## EXERCISE INSTRUCTIONS
Check every line below for the string "will". Copy the ones that have it.

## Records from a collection

------------------------------------------------------------

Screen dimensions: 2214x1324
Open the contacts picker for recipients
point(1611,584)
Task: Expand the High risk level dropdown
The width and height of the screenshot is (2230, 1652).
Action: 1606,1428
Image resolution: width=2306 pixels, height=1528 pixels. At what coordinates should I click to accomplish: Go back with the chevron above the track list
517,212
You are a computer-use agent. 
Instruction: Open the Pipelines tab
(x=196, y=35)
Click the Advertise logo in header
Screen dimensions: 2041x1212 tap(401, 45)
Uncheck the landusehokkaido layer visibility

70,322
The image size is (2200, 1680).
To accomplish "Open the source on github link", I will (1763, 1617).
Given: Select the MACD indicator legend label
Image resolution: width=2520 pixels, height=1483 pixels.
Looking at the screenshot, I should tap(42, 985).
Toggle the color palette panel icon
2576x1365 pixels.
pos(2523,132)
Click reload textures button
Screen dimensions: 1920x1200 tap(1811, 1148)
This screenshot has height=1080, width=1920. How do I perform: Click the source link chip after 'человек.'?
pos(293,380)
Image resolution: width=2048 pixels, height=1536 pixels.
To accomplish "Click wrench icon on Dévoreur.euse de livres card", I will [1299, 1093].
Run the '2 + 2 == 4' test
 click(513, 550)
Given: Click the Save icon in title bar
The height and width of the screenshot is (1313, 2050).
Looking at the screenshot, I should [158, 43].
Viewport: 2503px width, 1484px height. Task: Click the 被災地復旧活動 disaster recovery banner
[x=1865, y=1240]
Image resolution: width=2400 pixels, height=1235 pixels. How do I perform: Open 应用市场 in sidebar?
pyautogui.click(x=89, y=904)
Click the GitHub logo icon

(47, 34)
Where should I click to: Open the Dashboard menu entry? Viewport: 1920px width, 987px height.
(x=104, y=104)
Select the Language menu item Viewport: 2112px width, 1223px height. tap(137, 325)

------------------------------------------------------------

## PROBLEM SOLUTION
To accomplish "Open the source on github link", I will (1763, 1617).
To accomplish "Click wrench icon on Dévoreur.euse de livres card", I will [1299, 1093].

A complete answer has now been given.